▶ Brief
Retype, word for word, every line starting at the line with "The image size is (720, 1520)." and ending with the final line of the entries; skip the pictures.

▶ Records for the task
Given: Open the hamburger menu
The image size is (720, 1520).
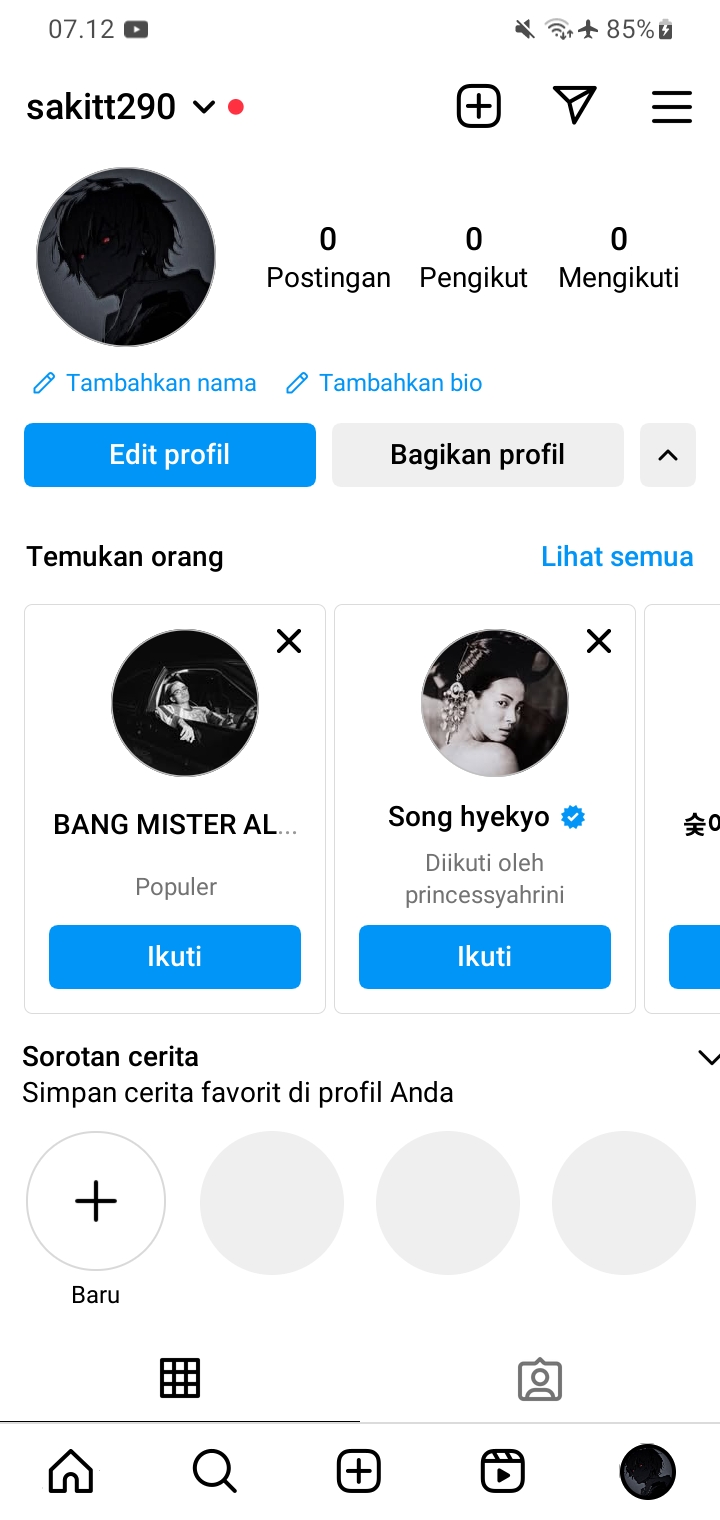Looking at the screenshot, I should coord(671,106).
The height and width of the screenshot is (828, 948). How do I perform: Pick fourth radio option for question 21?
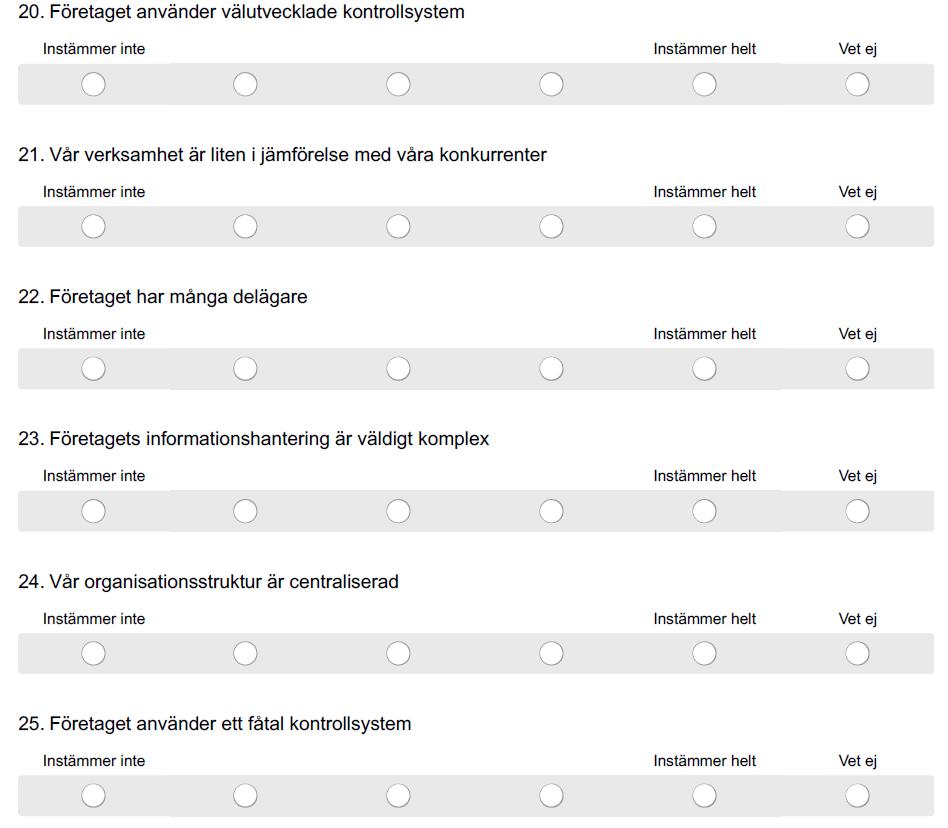coord(551,227)
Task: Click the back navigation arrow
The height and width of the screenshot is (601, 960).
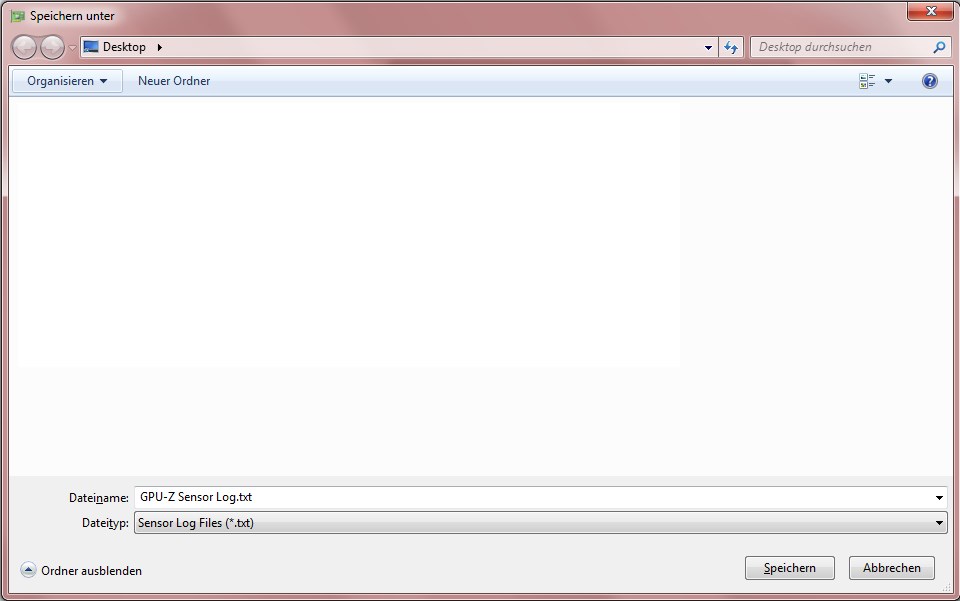Action: point(24,47)
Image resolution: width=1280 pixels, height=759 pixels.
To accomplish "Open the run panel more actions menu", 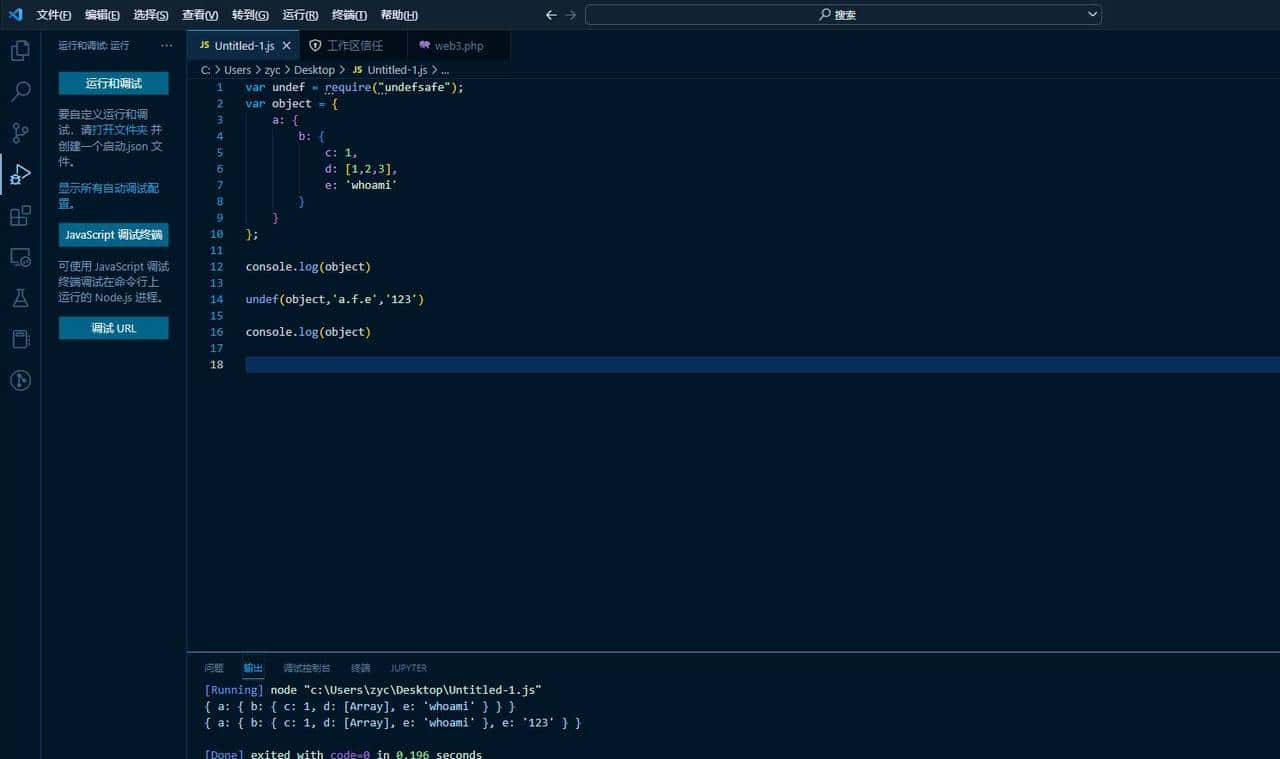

▶ Response to this task
The image size is (720, 1520).
Looking at the screenshot, I should coord(671,106).
The height and width of the screenshot is (828, 948). How do I perform: Pick fourth radio option for question 21?
coord(551,227)
Task: Click the back navigation arrow
The height and width of the screenshot is (601, 960).
Action: point(24,47)
Image resolution: width=1280 pixels, height=759 pixels.
To accomplish "Open the run panel more actions menu", 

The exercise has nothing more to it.